This work was done while Ashkan Taghipour was a research intern at Dolby Laboratories, Sydney, Australia.
Accepted at ICRA 2026
3D Gaussian Splatting (3DGS) enables fast, highquality novel view synthesis but relies on densification followed by pruning to optimize the number of Gaussians. Existing mask-based pruning, such as MaskGS, regularizes the global mean of the mask, which is misaligned with the local perpixel (per-ray) reconstruction loss that determines image quality along individual camera rays. This paper introduces SVR-GS, a spatially variant regularizer that renders a per-pixel spatial mask from each Gaussian’s effective contribution along the ray, thereby applying sparsity pressure where it matters: on lowimportance Gaussians. We explore three spatial-mask aggregation strategies, implement them in CUDA, and conduct a gradient analysis to motivate our final design. Extensive experiments on Tanks&Temples, Deep Blending, and Mip-NeRF360 datasets demonstrate that, on average across the three datasets, the proposed SVR-GS reduces the number of Gaussians by 1.79× compared to MaskGS and 5.63× compared to 3DGS, while incurring only 0.50 dB and 0.40 dB PSNR drops, respectively. These gains translate into significantly smaller, faster, and more memory-efficient models, making them well-suited for real-time applications such as robotics, AR/VR, and mobile perception.
Designing the forward mask aggregation is critical because it determines the gradient signal propagated by the loss. Below we present the backward derivations for two alternative designs that were implemented in CUDA and compared against the proposed forward (Eq. 5 in the paper).
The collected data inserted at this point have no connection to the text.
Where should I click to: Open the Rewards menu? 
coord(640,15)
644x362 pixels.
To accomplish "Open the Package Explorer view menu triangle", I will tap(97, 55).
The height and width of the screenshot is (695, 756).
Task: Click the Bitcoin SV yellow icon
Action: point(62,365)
We consider a front-to-back ray-ordered list of Gaussians indexed by $i = 0, \dots, N{-}1$, with masks $M_i \in [0,1]$ and opacities $\alpha_i \in [0,1]$. Transmittance is defined as:
$$T_0=1,\quad T_{i+1}=(1-\alpha_i M_i)\,T_i.$$For any $j > i$, the partial derivative of transmittance w.r.t. $M_i$ is:
$$\frac{\partial T_j}{\partial M_i} = -\frac{\alpha_i\, T_j}{1-\alpha_i M_i},\qquad \frac{\partial T_j}{\partial M_i}=0 \;\text{ for } j \le i.$$Each Gaussian is weighted by the inverse of its importance $\alpha_i T_i$, so Gaussians with small contributions receive larger weight.
Forward:
$$w_i = \frac{1}{\alpha_i T_i + \varepsilon},\qquad F_A = \frac{\sum_{k} w_k M_k}{\sum_{k} w_k}.$$With shorthands $S := \sum_k w_k$ for the denominator.
Derivative of the weights:
For $j = i$: $w_i$ does not depend on $M_i$, so $\partial w_i / \partial M_i = 0$. For $j > i$:
$$\frac{\partial w_j}{\partial M_i} = \frac{\alpha_i \,\alpha_j\, T_j}{(1-\alpha_i M_i)\,(\alpha_j T_j+\varepsilon)^2}.$$Final gradient (quotient rule on $F_A = \mathrm{Num}/S$):
$$\frac{\partial F_A}{\partial M_i} = \frac{1}{S}\left[w_i + \sum_{j>i}(M_j - F_A)\,\frac{\partial w_j}{\partial M_i}\right].$$Scenario A falls short because the inverse-importance weights $w_i = 1/(\alpha_i T_i + \varepsilon)$ explode when $\alpha_i T_i$ is tiny, saturating $F_A$ and tagging broad regions as low-importance instead of isolating truly redundant Gaussians.
Each Gaussian is suppressed by the cumulative occlusion in front of it.
Forward:
$$f_i := M_i(1 - T_i),\qquad F_B = \frac{1}{\log(1+N)}\sum_{k=0}^{N-1} f_k.$$Term-wise derivatives:
For $j = i$: $T_i$ is independent of $M_i$, so
$$\frac{\partial f_i}{\partial M_i} = 1 \cdot (1 - T_i).$$For $j > i$: $M_j$ is independent of $M_i$, but $T_j$ is not:
$$\frac{\partial f_j}{\partial M_i} = \frac{\alpha_i}{1-\alpha_i M_i}\,M_j\,T_j.$$Final gradient:
$$\frac{\partial F_B}{\partial M_i} = \frac{1}{\log(1+N)}\left[(1 - T_i) + \frac{\alpha_i}{1-\alpha_i M_i}\sum_{j>i} M_j\,T_j\right].$$Scenario B falls short because the cumulative term $(1 - T_i)$ depends only on occlusion, so the mask primarily tracks ray depth rather than per-Gaussian importance, over-penalizing long rays and occluded regions.